Вундтовская теория игры – это теория общественной игры, почему она и важна для объяснения ролевых психологических игр. Биологическую ступень игры Вундт отбрасывает, Даже, несмотря на то, что сам пишет о наслаждении от простых телесных упражнений, вроде игр животных и маленьких детей. Вполне очевидно, что такая операция искусственна и неправомерна. Поэтому Вундт непроизвольно будет время от времени обращаться к понятию «силы», как источнику наслаждения.
«Игра – это дитя труда. Нет ни одной игры, которая не имела бы себе прототипа в одной из форм серьезного труда, всегда предшествующего ей и во времени, и по самому существу. Необходимость существования вынуждает человека к труду. А в нем он постепенно научается ценить деятельность своих сил как источник наслаждения.
Таким образом, не только сам труд является предметом свободного избирания, но и то удовольствие, которое он доставляет, влечет к такому свободному повторению этого труда, при котором были бы ослаблены его трудности и опасности, а оставалось бы по возможности одно чистое наслаждение» (т. ж.).
Довольно парадоксальное утверждение, что труд приятен, вызывает сопротивление у подавляющего большинства людей. Поэтому его надо читать с уточнением: свободный труд, тот труд, когда ты сам хочешь поработать, приятен. И с этим нельзя спорить: труд бывает и в радость, даже если такое редко случается в нашей жизни.
Сам Вундт с юности трудился только одним образом: он писал книги и читал по ним лекции. Это было ему в радость, и жил он строго по тому правилу, что я уже упоминал: избери себе дело по душе и не будешь трудиться ни одного дня. Дело по душе не воспринимается трудом в том привычном, тяжелом смысле. Поэтому Вундт просто не знал, что такое труд тех людей, о которых писал. И не задавался вопросом, а как часто в их жизни случается труд, приносящий наслаждение.
А стоило бы задаться, потому что даже у тех, кто трудится тяжко, особенно во времена Вундта, есть игры. И их дети играют не потому, что смогли дойти до высоких эмпирий, в которых создали себе понятие о труде, выделили из него трудности и опасности и оставили для себя одну ту часть, что чистое наслаждение.

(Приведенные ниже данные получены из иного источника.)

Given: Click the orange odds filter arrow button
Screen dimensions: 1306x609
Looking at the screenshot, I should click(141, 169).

Дети не проделывают ни этой аналитической операции, ни обретают опыт действительного труда к тому мгновению, когда начинают играть. Они входят в труд через игру, а не в игру через труд. Похоже, вся Вундтовская теория игры перевернута с ног на голову. И это постоянно ощущается, как только начинаешь глядеть из положения ребенка, который еще не знает никакого труда:
«Игра устраняет при этом полезную цель труда и, следовательно, делает целью этот самый приятный результат, сопровождающий труд» (т. ж.).

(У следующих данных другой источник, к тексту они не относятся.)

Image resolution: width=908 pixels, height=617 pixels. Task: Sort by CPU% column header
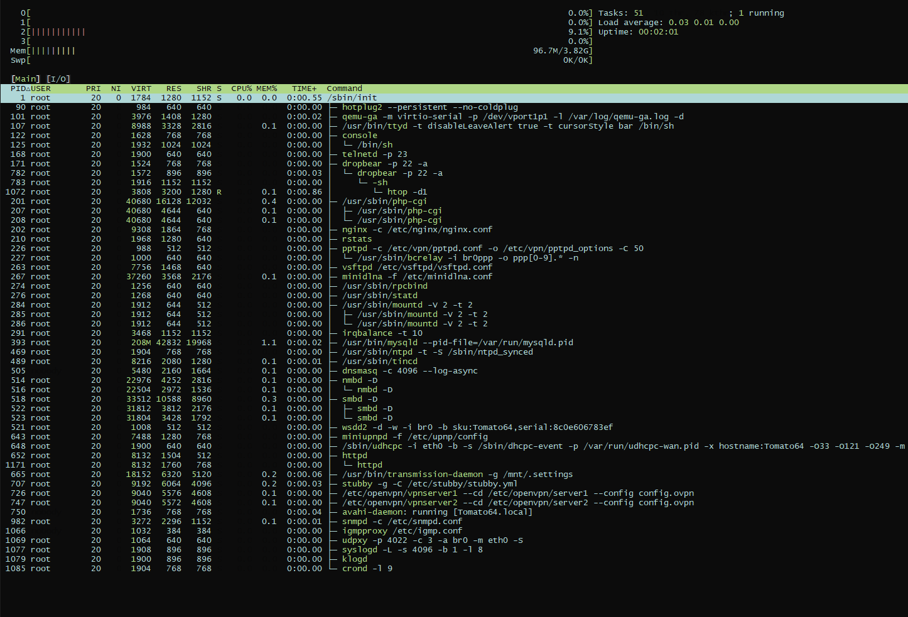[x=241, y=89]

Тем не менее, эти высказывания Вундта не совсем бессмысленны. Они просто неточно привязаны к предмету и субъекту исследования. Если бы Вундт не замахивался на общее объяснение игры, а четко выделил сферу приложения своей теории, все заработало бы. Мне кажется, ему стоило сузить эту сферу, заявив, что в рамках социологического подхода он рассматривает игры взрослых.
Тогда в разряд подобных трудовых игр попали бы и, так называемые, трудовые песни и многие народные плясы, которые проделывают с трудом именно то, что описывает Вундт: они устраняют тяжесть труда и его опасности и используют трудовые движения и звуки в качестве танцевальных па.
Множество плясок народов земли в действительности под пение отыгрывают ту деятельность, которая вбита за целый день прямо в мышцы. В них веют, жнут, снуют. Наверное, самым ярким примером является матросское «Яблочко», во время исполнения которого матросы делают то, к чему привыкли, вплоть до гребли и лазания по канатам.
Вот с такими уточнениями Вундтовская социальная теория игры обретает право на внимание и должна быть рассмотрена более тщательно, чем это сделал Эльконин. В определенном смысле, Вундт проделал далее академический труд по типологическому описанию человеческих игр. Без него картина игры будет неполноценной.